Calgary Herald

DNA map offers hope on cancer treatments

- STEPHEN ADAMS

Cancer will become a manageable disease rather than a death sentence thanks to a revolution­ary treatment that will be available within five years, British specialist­s predict.

All patients will soon have their tumour’s DNA, its genetic code, sequenced, enabling doctors to ensure they give exactly the right drugs to keep the disease at bay.

Doctors hope it will be an important step toward transformi­ng cancer into a chronic rather than fatal disease.

The technique could enable terminally ill patients, who can currently expect to live only months, to carry on for a decade or more in relatively good health, according to specialist­s at the Institute of Cancer Research in London.

“We should be aspiring to cure cancer, but for people with advanced disease, it will be a question of managing them better so they survive for much longer — for many years,” said Professor Alan Ashworth, chief executive of the institute.

“Cancer often appears in people who are old, and if we can keep them alive long enough for them to die of something else, then we are turning cancer into a chronic disease.”

Ashworth said that under- standing of how different cancers were caused by different genetic triggers was building “incredibly rapidly.”

Genetic profiling of tumours is already used to some extent, but current methods only look for a few genes.

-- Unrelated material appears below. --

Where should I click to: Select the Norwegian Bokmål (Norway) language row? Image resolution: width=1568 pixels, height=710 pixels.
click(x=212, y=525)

Women with advanced breast cancer are tested to see if their tumours have a particular variant of the HER2 gene, which causes a fifth of cases.

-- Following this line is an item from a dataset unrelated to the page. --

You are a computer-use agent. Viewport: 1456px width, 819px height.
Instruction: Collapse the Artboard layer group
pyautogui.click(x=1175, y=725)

Those with it are given Herceptin, but the same drug would do no good for those without the gene variant.

Advanced melanoma patients with a particular gene mutation are prescribed Vemurafeni­b, a pill that has been shown to increase survival, on average, from 9.6 to 13.2 months, and help patients feel much more energetic.

But average survival times hide massive variations. One patient at the Royal Marsden in Chelsea, where the institute is based, has survived 10 years so far with advanced breast cancer on Herceptin.

Ashworth said that such cases were the exception. But he added:

“We would hope that they will become the norm. By actively profiling patients who respond well, and sequencing their genomes, we can find the genes that are responsibl­e for that.”

The institute wants to build a DNA database to identify lots of genes responsibl­e for cancers.